JudiLingMeasures.jl
JudiLingMeasures enables easy calculation of measures in Discriminative Lexicon Models developed with JudiLing (Luo, Heitmeier, Chuang and Baayen, 2024).
Most measures are based on R implementations in WpmWithLdl (Baayen et al., 2018) and LdlConvFunctions (Schmitz, 2021) and the python implementation in pyldl (Saito, 2022) (but all errors are my own). The conceptual work behind this package is therefore very much an effort of many people (see Bibliography). I have tried to acknowledge where each measure is used/introduced, but if I have missed anything, or you find any errors please let me know: maria dot heitmeier at uni dot tuebingen dot de.
Installation
using Pkg
Pkg.add("https://github.com/quantling/JudiLingMeasures.jl")

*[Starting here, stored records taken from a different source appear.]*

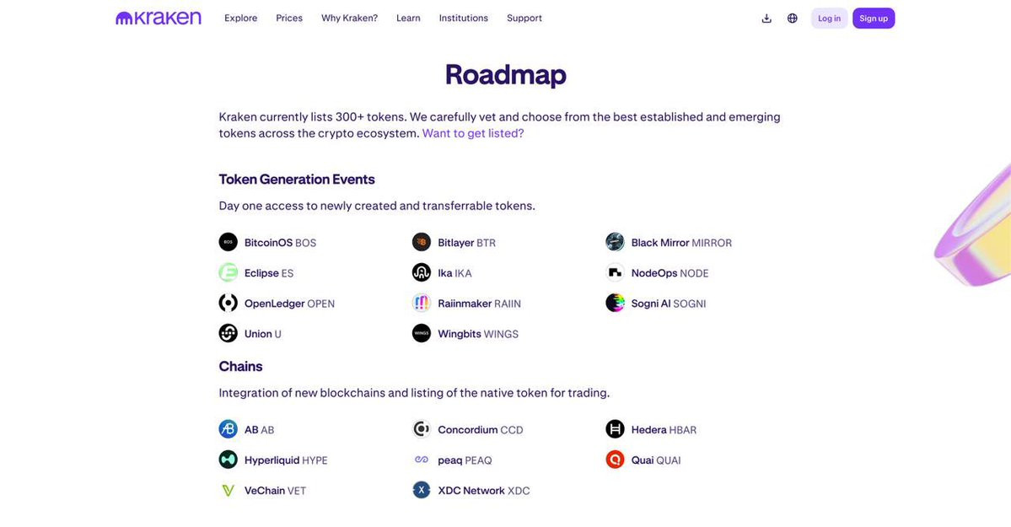
Task: Click the Kraken logo in header
Action: [159, 18]
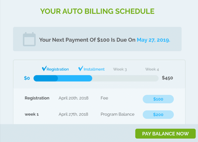
Task: Click the $0 progress start label
Action: (27, 78)
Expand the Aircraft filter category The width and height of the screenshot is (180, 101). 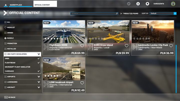(22, 87)
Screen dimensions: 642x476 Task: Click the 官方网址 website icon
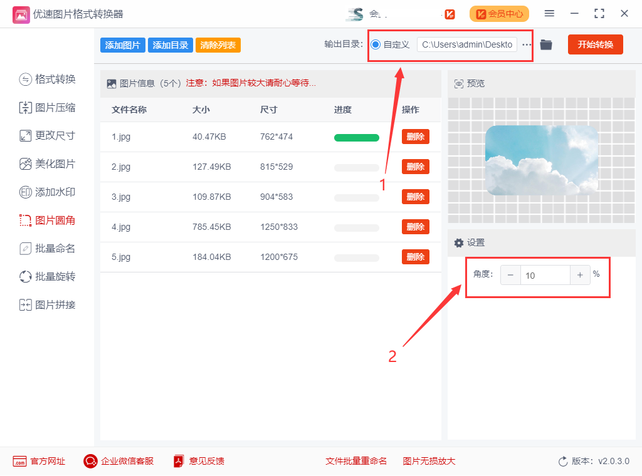19,461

Requires JudiLing 0.5.5. Update your JudiLing version by running
using Pkg
Pkg.update("JudiLing")
If this step does not work, i.e. the version of JudiLing is still not 0.5.5, refer to this forum post for a workaround.
How to use
For a demo of this package, please see notebooks/measures_demo.ipynb
.
Calculating measures in this package
The following gives an overview over all measures available in this package. For a closer description of the parameters, please refer to Measures. All measures come with examples. In order to run them, first run the following piece of code, taken from the Readme of the JudiLing package. For a detailed explanation of this code please refer to the JudiLing Readme and documentation.
using JudiLing
using CSV # read csv files into dataframes
using DataFrames # parse data into dataframes
using JudiLingMeasures
# if you haven't downloaded this file already, get it here:
download("https://osf.io/2ejfu/download", "latin.csv")
latin =
DataFrame(CSV.File(joinpath(@__DIR__, "latin.csv")));
cue_obj = JudiLing.make_cue_matrix(
latin,
grams = 3,
target_col = :Word,
tokenized = false,
keep_sep = false
);
n_features = size(cue_obj.C, 2);
S = JudiLing.make_S_matrix(
latin,
["Lexeme"],
["Person", "Number", "Tense", "Voice", "Mood"],
ncol = n_features
);
G = JudiLing.make_transform_matrix(S, cue_obj.C);
F = JudiLing.make_transform_matrix(cue_obj.C, S);
Chat = S * G;
Shat = cue_obj.C * F;
A = cue_obj.A;
max_t = JudiLing.cal_max_timestep(latin, :Word);
Make sure that you set check_gold_path=true
.
res_learn, gpi_learn, rpi_learn = JudiLing.learn_paths_rpi(
latin,
latin,
cue_obj.C,
S,
F,
Chat,
A,
cue_obj.i2f,
cue_obj.f2i, # api changed in 0.3.1
gold_ind = cue_obj.gold_ind,
Shat_val = Shat,
check_gold_path = true,
max_t = max_t,
max_can = 10,
grams = 3,
threshold = 0.05,
tokenized = false,
sep_token = "_",
keep_sep = false,
target_col = :Word,
issparse = :dense,
verbose = false,
);
Almost all available measures can be simply computed with
all_measures = JudiLingMeasures.compute_all_measures_train(latin, # the data of interest
cue_obj, # the cue_obj of the training data
Chat, # the Chat of the data of interest
S, # the S matrix of the data of interest
Shat, # the Shat matrix of the data of interest
F, # the F matrix
G, # the G matrix
res_learn_train=res_learn, # the output of learn_paths for the data of interest
gpi_learn_train=gpi_learn, # the gpi_learn object of the data of interest
rpi_learn_train=rpi_learn); # the rpi_learn object of the data of interest
It's also possible to not compute measures based on the learn_paths
algorithm:
all_measures = JudiLingMeasures.compute_all_measures_train(latin, # the data of interest
cue_obj, # the cue_obj of the training data
Chat, # the Chat of the training data
S, # the S matrix of the training data
Shat, # the Shat matrix of the training data
F, # the F matrix
G, # the G matrix); #
If low_cost_measures_only
is set to true
, only measures which are computationally relatively lean are computed.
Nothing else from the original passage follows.